The seals are replaced from the outside of the tranny? I just had the tranny out of the car about two months ago...and I don't think the seals were replaced. I don't see any leaks though...but I need to remove the clutch/flywheel to send to Spec for inspection. I can get the seals from the dealer? I'm assulming they are the same for all 5spd proteges?

Thanks.
 
I have the part numbers posted somewhere.. the axles seals are on the outside.. so yes they are replaced from the outside.. there is one seal in the middle of the tranny but it is a beast to replace. They are the same for all protege's... and they are about 6 bucks each from your dealer or I personally recommend getting them from mazdastuff.com

Later!

Steve
 
Steve,

Does the gear shaft coming out of the tranny in the bell housing need to be greased along with the t/o bearing? Or there should absolutely be 0 grease around those parts as they go through the clutch disk? If they do need to be greased can you recommend the grease to use?
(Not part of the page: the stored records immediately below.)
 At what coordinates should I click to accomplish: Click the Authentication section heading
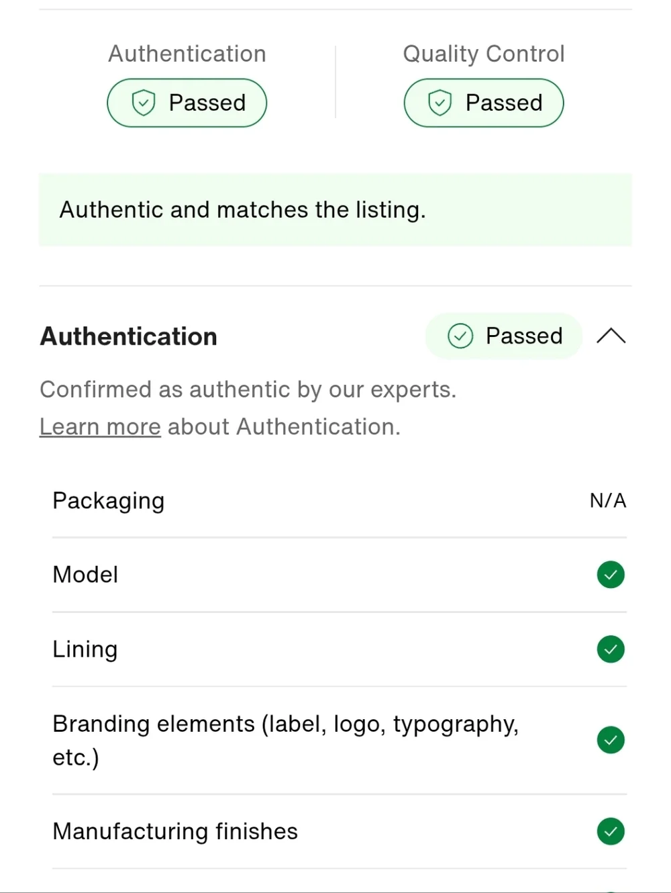[129, 336]
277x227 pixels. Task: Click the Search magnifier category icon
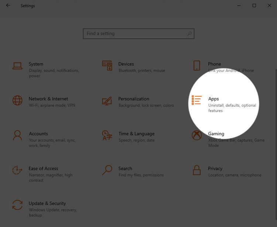pyautogui.click(x=107, y=170)
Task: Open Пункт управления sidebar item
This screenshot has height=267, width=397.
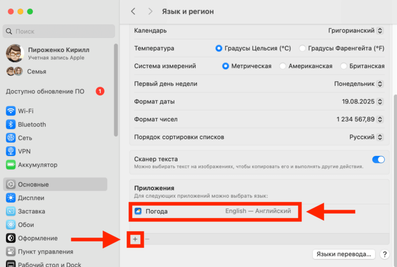Action: click(x=45, y=251)
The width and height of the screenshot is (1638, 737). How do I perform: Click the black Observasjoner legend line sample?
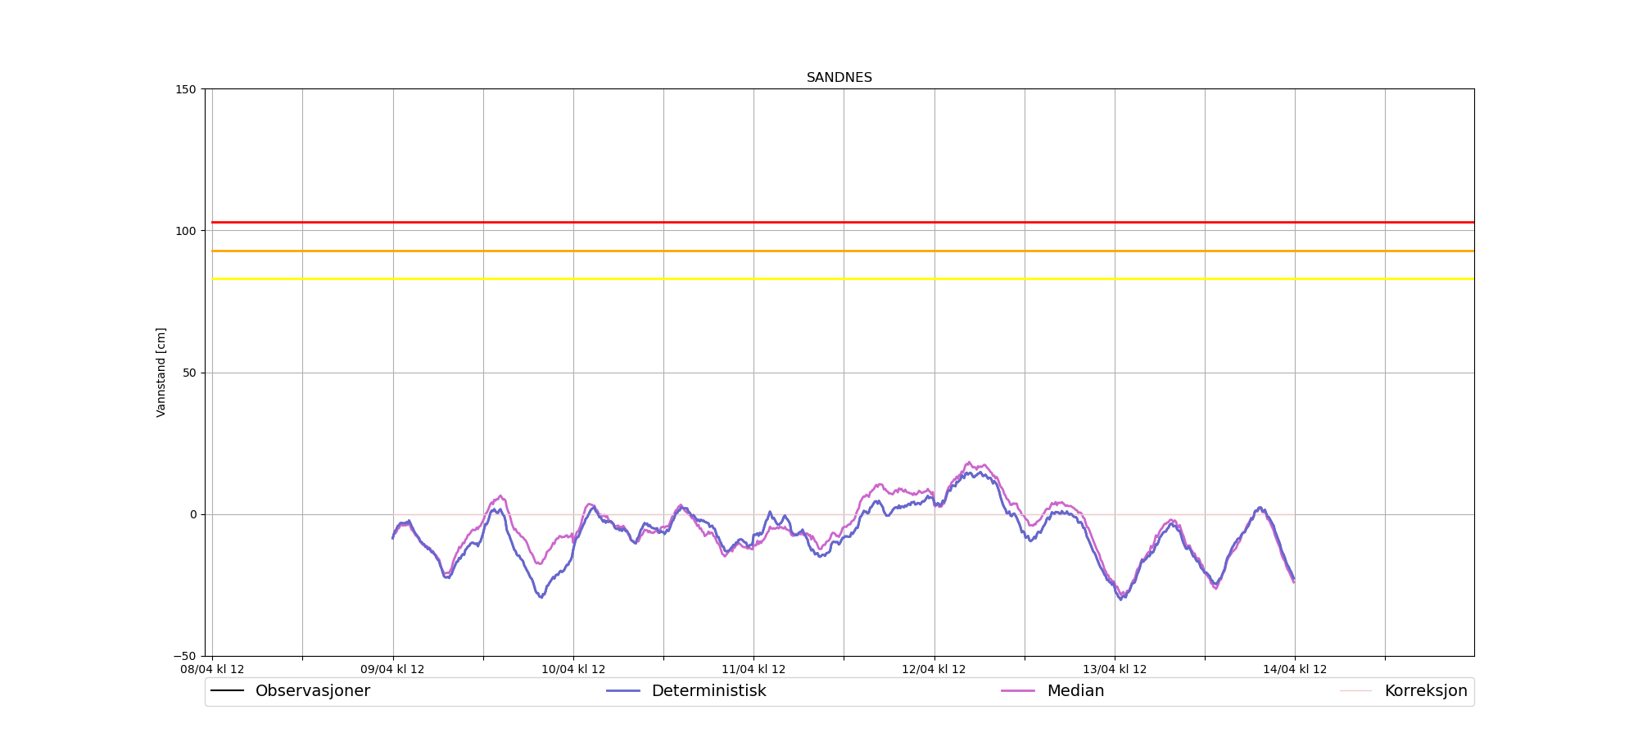tap(227, 691)
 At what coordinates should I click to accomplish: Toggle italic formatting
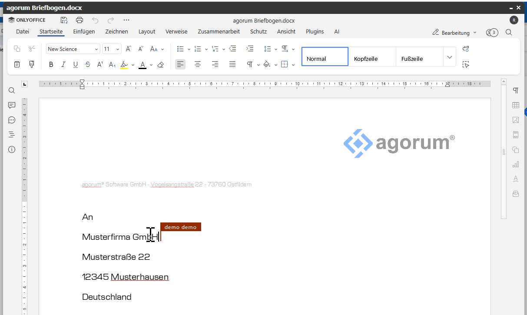(x=63, y=65)
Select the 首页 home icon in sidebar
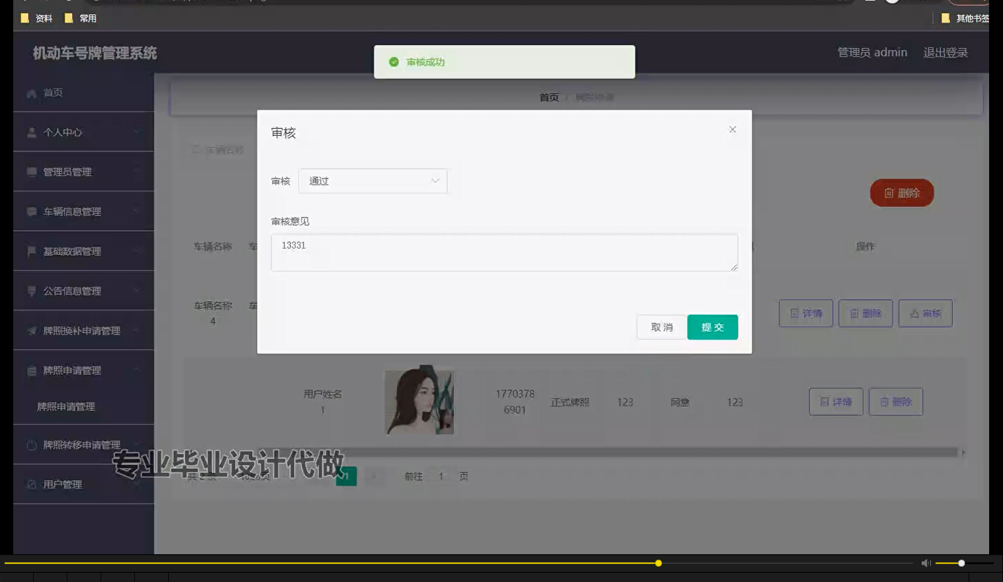This screenshot has height=582, width=1003. point(32,93)
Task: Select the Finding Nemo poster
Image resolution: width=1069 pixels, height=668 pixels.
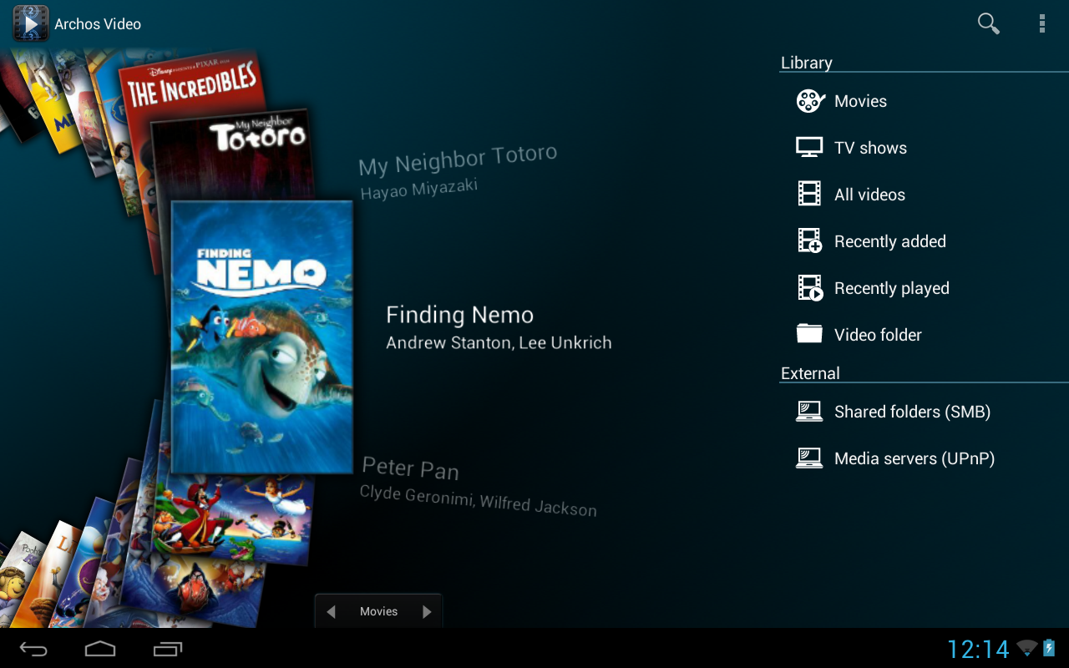Action: click(261, 338)
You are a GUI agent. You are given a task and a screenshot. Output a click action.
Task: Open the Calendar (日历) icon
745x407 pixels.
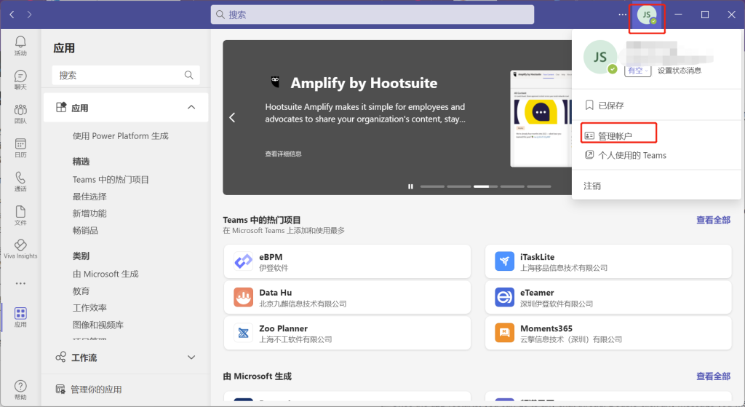pyautogui.click(x=20, y=148)
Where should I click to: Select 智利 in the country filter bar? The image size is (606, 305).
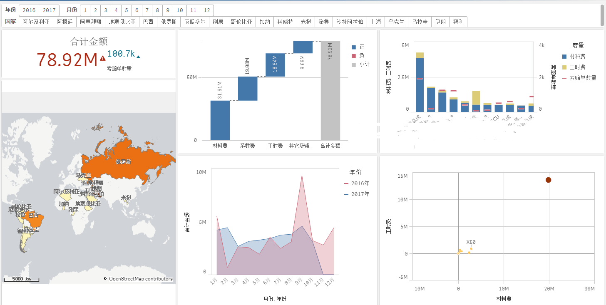[x=458, y=22]
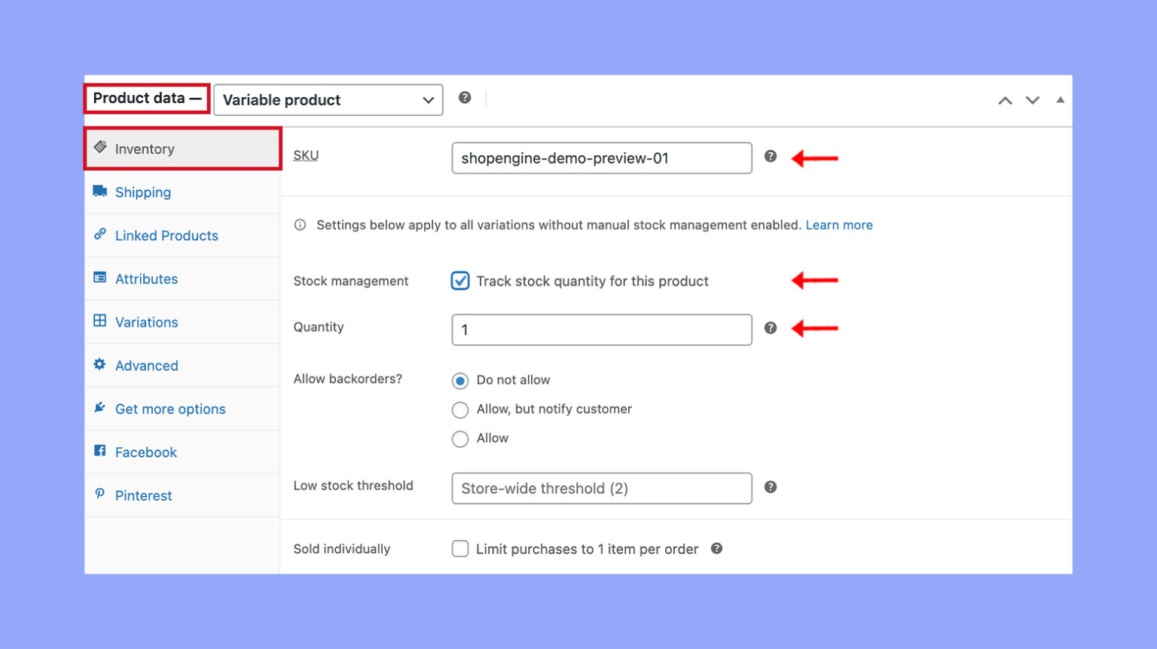Uncheck Track stock quantity for this product
This screenshot has width=1157, height=649.
point(460,281)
As far as the tranny fluid...is it safe to just fill the tranny up with new/different fluid without first cleaning the inside of the tranny from any left over fluid with something like parts cleaner?

Thanks!
 
ONly grease moving parts that are exposed to friction (except clutches and brakes, they need the friction). That being said, there are only two parts on the shaft that are under friction: the TO bearing and the oil seal. The throwout bearing should be a sealed bearing because you don't want grease to spread to your clutch (besides, you can't grease it unless you take it apart).
 
only areas you grease in the bellhousing area are the pivot ball that supports the release fork, and the two contact points on the release fork that push agaisnt the throwout bearing.. nothing else in that area gets greased... the shaft is dry when it is slid into the pilot bearing and through the clutch... As far as the fluid change... your stock fluid will mix in more or less fine with the redline... getting the redline out later will be a b**** but compressed air can get it off usually... but it isn't imperative to switch them from my knowledge.